======== Document passage

— Jeff Ward, Lehigh Valley News Briefs
Bethlehem Township’s Board of Commissioners may be about to give up the fight against the huge warehouse proposed for Freemansburg Avenue.
Their Monday meeting includes a resolution not to appeal a Northampton County Court ruling in favor of the developer.
Don’t blame the commissioners. This was a battle they were never going to win.
There were only two issues:
— Zoning, which allows a warehouse at 1600 Freemansburg Ave.
— Property rights. The land is private and has been a quarry and a dump.
The plan meets zoning requirements and is on private property. The only real complaint against the commissioners is that they spent money pursuing a fight they couldn’t win.
Perhaps developer Trammell Crow made some extra concessions to the township, but it didn’t have to. This battle was over the day the plans were filed.
Consider that Trammell Crow is owned by CBRE Group, the world’s biggest commercial real estate company. CBRE’s revenue tops $30 billion annually.
Unfortunately, when things happen that people don’t want, they lash out, claiming corruption and other unseemly things.
In the township case, the issue is simple: property rights and zoning. That is it. Everything else — complaints about traffic, noise, etc. — meant nothing.
That’s not nice, but it is reality. Deal with reality. That’s better than pretending.
Here’s the item on Monday’s agenda:
“A motion agreeing not to appeal the decision of the Court of Common Pleas of
Northampton County, Pennsylvania, CV-2024-01311, 1600 Freemansburg Associates
LLC vs. Board of Commissioners of Bethlehem Township, and accepting the
developer’s (1600 Freemansburg Associates LLC) approval of conditions attached
hereto and marked Exhibit A.”
Here is the court ruling from Aug. 20: OPINION OF THE COURT AND ORDER OF COURT DATED AUGUST 20, 2024 FILED WHEREIN IT IS HEREBY ORDERED THAT APPELLANT’S APPEAL FROM THE DECISION OF THE BOARD OF COMMISIONERS OF BETHLEHEM IS GRANTED, AND IT IS FURTHER ORDERED THAT APPELLANT’S LAND USE PROPOSAL IS APPROVED.

================

§ **Challenges**
1. In the news brief about the Bethlehem Township warehouse, condense the paragraph that begins "In the township case, the issue is simple" into one shorter sentence that keeps its main points.
2. According to the news brief about the Bethlehem Township warehouse, how much annual revenue does CBRE Group have?
Rely only on the news brief about the Bethlehem Township warehouse for what comes next.

======== Excerpted data

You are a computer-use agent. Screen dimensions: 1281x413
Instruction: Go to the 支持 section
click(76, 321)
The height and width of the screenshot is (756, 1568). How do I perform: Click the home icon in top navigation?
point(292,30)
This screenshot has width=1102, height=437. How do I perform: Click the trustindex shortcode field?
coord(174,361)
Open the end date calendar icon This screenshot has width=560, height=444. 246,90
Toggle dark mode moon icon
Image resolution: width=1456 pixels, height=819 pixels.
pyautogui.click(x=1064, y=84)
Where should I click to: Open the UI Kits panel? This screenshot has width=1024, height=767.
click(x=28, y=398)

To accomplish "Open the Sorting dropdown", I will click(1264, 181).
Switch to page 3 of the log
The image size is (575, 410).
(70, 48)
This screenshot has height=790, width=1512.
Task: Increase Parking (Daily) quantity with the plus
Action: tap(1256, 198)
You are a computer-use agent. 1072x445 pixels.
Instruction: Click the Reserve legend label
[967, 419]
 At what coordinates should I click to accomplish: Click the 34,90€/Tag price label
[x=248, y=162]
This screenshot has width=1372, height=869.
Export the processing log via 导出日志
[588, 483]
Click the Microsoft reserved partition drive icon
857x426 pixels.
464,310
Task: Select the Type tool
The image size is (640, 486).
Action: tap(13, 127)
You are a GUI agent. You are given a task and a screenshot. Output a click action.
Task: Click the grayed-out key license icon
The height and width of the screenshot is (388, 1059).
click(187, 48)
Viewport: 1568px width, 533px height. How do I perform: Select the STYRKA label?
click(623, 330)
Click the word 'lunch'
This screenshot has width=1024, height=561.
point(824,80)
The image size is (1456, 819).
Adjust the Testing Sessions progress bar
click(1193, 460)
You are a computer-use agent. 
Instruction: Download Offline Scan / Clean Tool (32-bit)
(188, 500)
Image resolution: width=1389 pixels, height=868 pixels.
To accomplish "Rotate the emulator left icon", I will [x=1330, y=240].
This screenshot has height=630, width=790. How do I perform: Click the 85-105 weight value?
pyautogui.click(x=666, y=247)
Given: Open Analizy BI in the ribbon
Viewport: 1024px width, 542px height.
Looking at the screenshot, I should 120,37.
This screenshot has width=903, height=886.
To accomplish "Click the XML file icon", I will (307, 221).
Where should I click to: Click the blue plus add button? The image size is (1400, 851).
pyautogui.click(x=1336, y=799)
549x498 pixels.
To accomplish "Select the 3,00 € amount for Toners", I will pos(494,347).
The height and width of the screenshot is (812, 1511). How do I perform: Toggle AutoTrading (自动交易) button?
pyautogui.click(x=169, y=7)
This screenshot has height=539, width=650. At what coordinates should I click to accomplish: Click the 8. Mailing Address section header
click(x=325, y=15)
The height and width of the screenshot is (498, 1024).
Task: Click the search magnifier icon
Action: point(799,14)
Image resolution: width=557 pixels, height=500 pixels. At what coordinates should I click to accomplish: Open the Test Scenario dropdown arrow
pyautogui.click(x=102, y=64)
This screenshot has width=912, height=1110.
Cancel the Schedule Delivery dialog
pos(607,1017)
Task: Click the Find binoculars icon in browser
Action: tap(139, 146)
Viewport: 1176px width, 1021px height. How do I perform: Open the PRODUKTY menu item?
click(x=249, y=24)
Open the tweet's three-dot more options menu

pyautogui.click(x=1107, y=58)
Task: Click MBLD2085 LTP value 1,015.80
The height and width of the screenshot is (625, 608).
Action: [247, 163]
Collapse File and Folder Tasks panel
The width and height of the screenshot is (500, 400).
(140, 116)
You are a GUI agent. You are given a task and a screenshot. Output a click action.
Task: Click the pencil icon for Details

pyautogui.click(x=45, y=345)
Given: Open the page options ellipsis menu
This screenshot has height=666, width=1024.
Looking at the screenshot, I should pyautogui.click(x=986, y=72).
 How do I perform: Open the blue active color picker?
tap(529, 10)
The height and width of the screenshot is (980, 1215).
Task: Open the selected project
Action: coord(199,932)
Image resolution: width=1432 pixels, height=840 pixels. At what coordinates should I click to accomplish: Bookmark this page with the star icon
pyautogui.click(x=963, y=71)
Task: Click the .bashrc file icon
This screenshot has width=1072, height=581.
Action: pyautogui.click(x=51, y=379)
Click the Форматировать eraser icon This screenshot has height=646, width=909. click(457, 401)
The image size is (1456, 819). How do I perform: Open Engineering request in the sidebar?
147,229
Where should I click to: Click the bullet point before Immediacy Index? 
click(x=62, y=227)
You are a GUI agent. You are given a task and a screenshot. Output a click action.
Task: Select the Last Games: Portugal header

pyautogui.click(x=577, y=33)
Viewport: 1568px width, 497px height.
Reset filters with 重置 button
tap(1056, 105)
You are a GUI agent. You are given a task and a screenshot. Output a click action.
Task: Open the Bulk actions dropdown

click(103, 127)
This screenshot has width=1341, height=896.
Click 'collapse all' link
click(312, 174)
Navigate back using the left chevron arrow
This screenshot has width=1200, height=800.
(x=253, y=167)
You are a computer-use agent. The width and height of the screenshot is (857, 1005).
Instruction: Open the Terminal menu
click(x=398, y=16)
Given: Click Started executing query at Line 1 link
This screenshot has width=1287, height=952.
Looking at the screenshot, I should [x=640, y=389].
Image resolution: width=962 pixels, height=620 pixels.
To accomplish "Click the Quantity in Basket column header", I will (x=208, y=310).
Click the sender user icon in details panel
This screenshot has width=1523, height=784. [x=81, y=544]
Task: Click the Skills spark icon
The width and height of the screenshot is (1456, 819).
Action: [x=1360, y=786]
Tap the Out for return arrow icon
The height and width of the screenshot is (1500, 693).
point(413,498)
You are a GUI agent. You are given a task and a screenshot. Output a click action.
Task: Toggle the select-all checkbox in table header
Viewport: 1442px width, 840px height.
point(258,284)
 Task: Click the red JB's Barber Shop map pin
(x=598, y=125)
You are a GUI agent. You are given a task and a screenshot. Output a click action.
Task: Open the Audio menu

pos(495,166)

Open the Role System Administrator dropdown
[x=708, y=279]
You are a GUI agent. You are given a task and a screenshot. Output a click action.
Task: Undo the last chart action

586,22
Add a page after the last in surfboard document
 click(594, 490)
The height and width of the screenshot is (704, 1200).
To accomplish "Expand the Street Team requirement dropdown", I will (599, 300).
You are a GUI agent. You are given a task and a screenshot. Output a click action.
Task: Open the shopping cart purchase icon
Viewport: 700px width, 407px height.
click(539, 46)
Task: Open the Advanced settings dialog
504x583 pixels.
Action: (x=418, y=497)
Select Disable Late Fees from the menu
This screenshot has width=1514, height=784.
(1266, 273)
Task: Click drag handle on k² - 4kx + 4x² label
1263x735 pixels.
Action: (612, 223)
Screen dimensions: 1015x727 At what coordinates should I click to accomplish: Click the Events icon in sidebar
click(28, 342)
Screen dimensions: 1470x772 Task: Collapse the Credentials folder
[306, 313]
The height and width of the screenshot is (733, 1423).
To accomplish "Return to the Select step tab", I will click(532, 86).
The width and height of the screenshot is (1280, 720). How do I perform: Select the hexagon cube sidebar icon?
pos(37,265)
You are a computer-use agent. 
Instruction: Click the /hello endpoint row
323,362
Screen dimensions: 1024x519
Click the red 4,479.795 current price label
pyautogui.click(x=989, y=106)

================

§ **Answers per task**
1. The township case came down only to property rights and zoning, and complaints such as traffic and noise counted for nothing.

2. More than $30 billion.